What is the function of sensory neurons?

A

They allow us to receive information from the outside world through our senses. They carry this information from the PNS to the CNS.

54
Q

What is the function of relay/inter neurons?

A

They allow us to think, see and perceive our surroundings by connecting the sensory neurons to the motor neurons.

55
Q

What is the function of motor neurons?

A

Receive impulses from the CNS and send them to the effectors (muscles and glands), causing a physical effect in the body

56
Q

What is the function of the somatic nervous system?

A

To transmit information from receptor cells in the sense organs to the CNS. It is also involved in reflex actions.

57
Q

What is the function of the autonomic nervous system?

A

To transmit information to and from internal bodily

organs.

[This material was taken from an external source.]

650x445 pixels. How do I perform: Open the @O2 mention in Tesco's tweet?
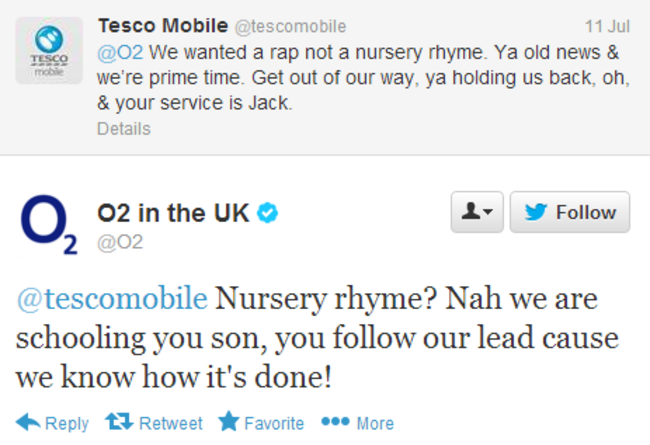[x=120, y=53]
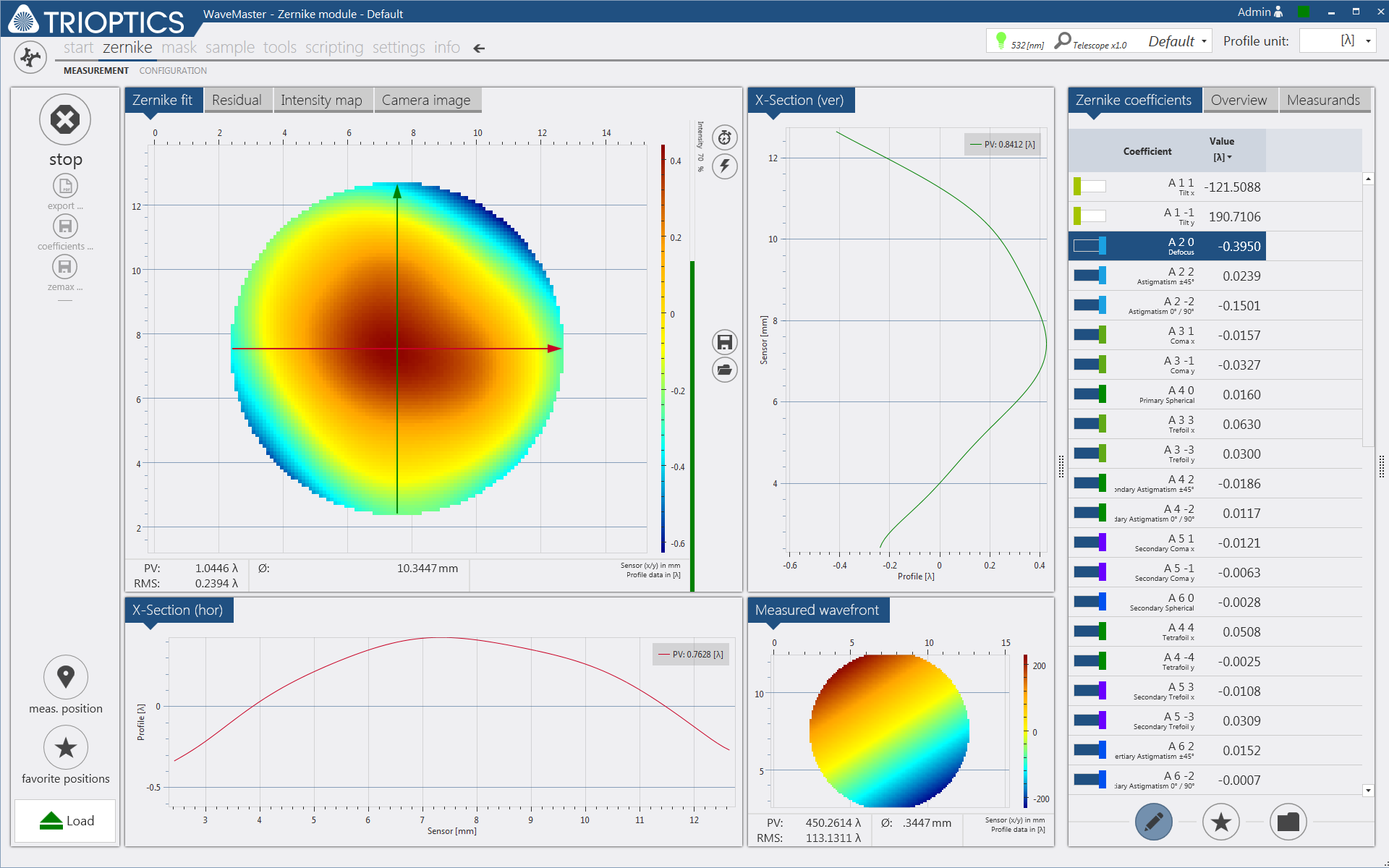This screenshot has width=1389, height=868.
Task: Switch to the Residual tab
Action: click(237, 100)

It is involved in involuntary actions.

58
Q

What are the main neurotransmitters fir the sympathetic and parasympathetic states?

A
Sympathetic = noradrenaline
Parasympathetic = acetylcholine
59
Q

What are the four main areas of the brain?

A

The cerebrum, cerebellum, diencephalon, and brain stem

60
Q

Explain how psychoactive drugs regulate neurotransmitter activity (6 steps)

A

1) Serotonin is fired from one nerve cell to the next
2) Some serotonin is absorbed into the next nerve cell
3) Some of the serotonin returns across the synapse to be re-uptaken
4) When someone has depression we don’t want their serotonin to be re-uptaken
5) SSRI drugs block the space serotonin would be reabsorbed through
6) The serotonin stays in the synaptic gap, where it can be used

61
Q

What happens when there is an imbalance of neurotransmitters?

A

It can lead to mental disorders, for example depression has been linked to low serotonin levels

62
Q

What is the role of the pituitary gland? What hormones does it produce and what are their individual functions?

A

Its role is to produce hormones whose primary function is to stimulate the release of hormones from other glands. The hormones it produces include ACTH (stimulates the adrenal gland to produce cortisol) and LH and FHS (stimulate the ovaries or testes to produce oestrogen and progesterone or testosterone and sperm).

63
Q

When will a neuron fire?

A

When there is more excitation than inhibition

64
Q

What are the adrenal glands? What hormones does it produce and what are their individual functions?

A

Their role is to deal with ‘fight or flight’ situations, maintain bodily functions and blood. The hormones they produce are cortisol (regulates bodily functions), aldosterone (maintains blood pressure and volume), adrenaline (helps body to respond is stressful situations) and noradrenaline (increases blood pressure).

65
Q

What is the role of the ovaries? What hormones do they produce and what are their individual functions?

A

Their role is to produce eggs. The hormones they produce and oestrogen and progesterone (develop female characteristics, regulate menstruation).

66
Q

What is the role of the testes? What hormones do they produce and what are their individual functions?

A

Their role is to produce sperm. The hormone they produce is testosterone (develops male characteristics, controls sex drive, controls sperm production).

67
Q

What are the two processes involved in a fight or flight situation? How can they be harmful in the modern day?

A

HPA and SAM. In the modern day the stress we experience often does not require the response of fighting or flying, such as a stressful job, exams, or relationships. This means that the body carries out these effects, but they are not used. Over a long time, SAM can lead to heart disease, and HPA can lead to a suppressed immune system.